Loop Closing is related to, but not identical with, Loop Modeling protocols. Loop Closing is dedicated to close a non-physical chainbreak introduced during broken-chain (jumping) fragment assembly, whereas Loop Modeling first introduces a chain-break to improve sampling in a loop-region and subsequently removes that same chainbreak again. Note, that loop-building benchmarks are generally performed on crystal structures where only a single loop is perturbed. We found that even small perturbations of the structural core as present in de-novo generated structures are a huge game-changer. Accordingly, we found that applying the standard loop-modeling protocols (e.g., CCD, KIC) of Rosetta did not perform well in the context of the de-novo structure generation protocols. If multiple chainbreaks are present, loop-closing will be carried out for each chain-break individually. When attempting to close a loop while other chainbreaks are present the sampling of backbone torsions is restricted to the area around the chainbreak that doesn't contain any other jump residues. These are free ends (leaves) in the FoldTree. When selecting which chainbreak to close first, we select those first that have longer free ends, because their removal will also reduce the number of jump-residues and thus might free up other chainbreaks free ends.
For a given chainbreak we then generate windows of varying length with different offsets to the chainbreak position in the hope to find the optimal stretch of (loop) residues around the chainbreak which can best accomodate a conformation that closes the loop with ideal bond lengths and angles (Figure). The general protocol is implemented in class SlidingWindowLoopClosure. The windows are sorted by size and sampled starting with the smallest windows. For each window 200 loop-conformations are generated using fragment assembly. The first 100 conformations are sampled without scoring using a Pose that is reduced to the sampled loop and its two anchor residues. The second 100 conformations are generated using a reduced ScoreFunction defined in loop_fragsample.wts (rosetta_database: vdw=1.0, pair=1.0, env=1.0, linear_chainbreak=1.0, overlap_chainbreak=1.0) but are sampled in the context of the full Pose. The conformations generated in windows with different length and offset are filtered to exclude conformations with horrible clashes and then rescored with the full ScoreFunction as it was used in the previous fragment assembly (abinitio) stage (including the restraint scores). The best scoring loop-conformation is selected if it out-competes the starting conformation (which has been stored, too).

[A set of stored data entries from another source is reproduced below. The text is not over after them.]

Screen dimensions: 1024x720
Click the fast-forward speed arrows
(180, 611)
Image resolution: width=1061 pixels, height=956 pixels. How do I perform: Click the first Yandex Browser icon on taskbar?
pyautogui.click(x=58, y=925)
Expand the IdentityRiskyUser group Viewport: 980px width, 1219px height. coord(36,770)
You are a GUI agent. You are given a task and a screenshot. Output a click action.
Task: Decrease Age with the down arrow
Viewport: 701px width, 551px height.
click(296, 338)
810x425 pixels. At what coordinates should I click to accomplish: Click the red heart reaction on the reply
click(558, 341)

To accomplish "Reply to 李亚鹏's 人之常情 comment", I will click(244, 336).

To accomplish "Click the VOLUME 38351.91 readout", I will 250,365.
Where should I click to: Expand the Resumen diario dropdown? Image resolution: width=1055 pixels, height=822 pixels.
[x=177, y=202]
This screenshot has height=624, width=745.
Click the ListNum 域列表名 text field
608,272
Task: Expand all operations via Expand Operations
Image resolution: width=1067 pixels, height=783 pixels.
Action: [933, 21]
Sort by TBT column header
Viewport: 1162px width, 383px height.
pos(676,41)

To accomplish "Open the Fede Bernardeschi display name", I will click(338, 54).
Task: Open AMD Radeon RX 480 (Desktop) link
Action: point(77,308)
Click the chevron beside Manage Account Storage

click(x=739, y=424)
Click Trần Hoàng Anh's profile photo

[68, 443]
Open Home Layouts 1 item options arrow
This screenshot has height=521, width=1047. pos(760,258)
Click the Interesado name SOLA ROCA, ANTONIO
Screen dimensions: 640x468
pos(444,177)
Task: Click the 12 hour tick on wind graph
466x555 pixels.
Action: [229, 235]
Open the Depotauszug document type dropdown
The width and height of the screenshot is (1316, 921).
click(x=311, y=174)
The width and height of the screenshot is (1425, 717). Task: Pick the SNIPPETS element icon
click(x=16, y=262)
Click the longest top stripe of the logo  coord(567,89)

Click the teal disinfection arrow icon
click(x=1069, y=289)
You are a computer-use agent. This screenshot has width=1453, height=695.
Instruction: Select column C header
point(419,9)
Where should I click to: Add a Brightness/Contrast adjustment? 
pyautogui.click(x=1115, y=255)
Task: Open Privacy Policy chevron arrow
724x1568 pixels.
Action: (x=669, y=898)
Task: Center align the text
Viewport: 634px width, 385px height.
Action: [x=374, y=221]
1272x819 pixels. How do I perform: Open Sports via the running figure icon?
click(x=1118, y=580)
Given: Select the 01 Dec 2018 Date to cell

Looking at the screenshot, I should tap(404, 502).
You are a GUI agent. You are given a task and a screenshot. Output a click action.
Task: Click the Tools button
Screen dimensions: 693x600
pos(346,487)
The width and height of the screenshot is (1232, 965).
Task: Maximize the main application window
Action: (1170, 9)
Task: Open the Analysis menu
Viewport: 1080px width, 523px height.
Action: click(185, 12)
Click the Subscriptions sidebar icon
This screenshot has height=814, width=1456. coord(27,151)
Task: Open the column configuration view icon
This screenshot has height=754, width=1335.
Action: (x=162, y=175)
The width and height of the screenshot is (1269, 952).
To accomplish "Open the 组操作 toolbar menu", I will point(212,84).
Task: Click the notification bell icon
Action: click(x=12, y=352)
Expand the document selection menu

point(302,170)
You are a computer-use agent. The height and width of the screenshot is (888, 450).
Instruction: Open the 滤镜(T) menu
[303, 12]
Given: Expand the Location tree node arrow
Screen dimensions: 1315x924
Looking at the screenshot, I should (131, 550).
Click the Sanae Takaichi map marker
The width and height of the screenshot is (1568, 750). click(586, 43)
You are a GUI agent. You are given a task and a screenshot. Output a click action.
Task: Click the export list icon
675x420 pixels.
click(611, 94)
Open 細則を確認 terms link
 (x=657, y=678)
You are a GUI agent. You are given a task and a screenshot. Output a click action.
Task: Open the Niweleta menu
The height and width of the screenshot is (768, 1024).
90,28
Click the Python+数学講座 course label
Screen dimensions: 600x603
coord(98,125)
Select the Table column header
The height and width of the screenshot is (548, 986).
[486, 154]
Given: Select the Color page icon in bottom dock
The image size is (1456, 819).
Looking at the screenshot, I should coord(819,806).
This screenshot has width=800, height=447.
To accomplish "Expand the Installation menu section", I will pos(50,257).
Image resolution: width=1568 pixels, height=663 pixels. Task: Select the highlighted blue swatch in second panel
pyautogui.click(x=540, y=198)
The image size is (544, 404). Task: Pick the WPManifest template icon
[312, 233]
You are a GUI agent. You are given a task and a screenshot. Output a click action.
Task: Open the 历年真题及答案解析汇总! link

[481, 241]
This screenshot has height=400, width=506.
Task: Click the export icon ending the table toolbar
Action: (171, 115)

This protocol is activated by the flag -loops:alternative_closure_protocol. Benchmarking showed that we were able to speed up the SlidingWindow protocol considerably without loss of performance by first searching quickly through all windows of different size and offset to find those that are amenable to closing. Then subsequently, we would focus the more thorough sampling on those preselected windows. Thus, the breadth first algorithm first performs the fast unscored sampling in the reduced Pose on all windows and then proceeds to sample with scoring (loop_fragsample.wts) only those windows that yielded a set ratio (-fast_loops:window_accept_ratio) of acceptable loop conformations in the unscored sampling.
Our results also showed that the ROSETTA idealization protocol can be an efficient loop-closer if the starting decoys loops are already sufficiently close to an ideally closed conformation. The latter is often the case if the RASREC sampling protocol is used in conjunction with the linear_chainbreak and the overlap_chainbreak scores. The flags -loops:idealize_before_loop_close and -loops:idealize_after_loop_close trigger the idealization protocol before and after the fragment based loop-closing protocol described above is executed. If idealization is executed before loop closing the idealized starting conformation often out-competes (by score) the newly generated conformations and is selected in these cases. We also found that if the idealization protocol is able to produce a high quality conformation with low scores it is often more accurate than the conformations generated by fragment based loop-sampling. If idealization did not succeed before dedicated loop-closing it usually has significantly higher chances to succeed after loop-closing. Moreover, if the structure is already close to ideal the idealization protocol requires less time to run such that it is still efficient to run idealization before and after loop closing. Moreover, running idealization after loop-closing allows us to skip the execution of the CCD loop-closer which (nearly always) finds an ideal (but often crappy) conformation solving the kinematic equations. Hence, we found it superior to run loop-closing with the flags -loops:non_ideal_loop_closing (skipping the ccd step) and -loops:idealize_after_loop_close.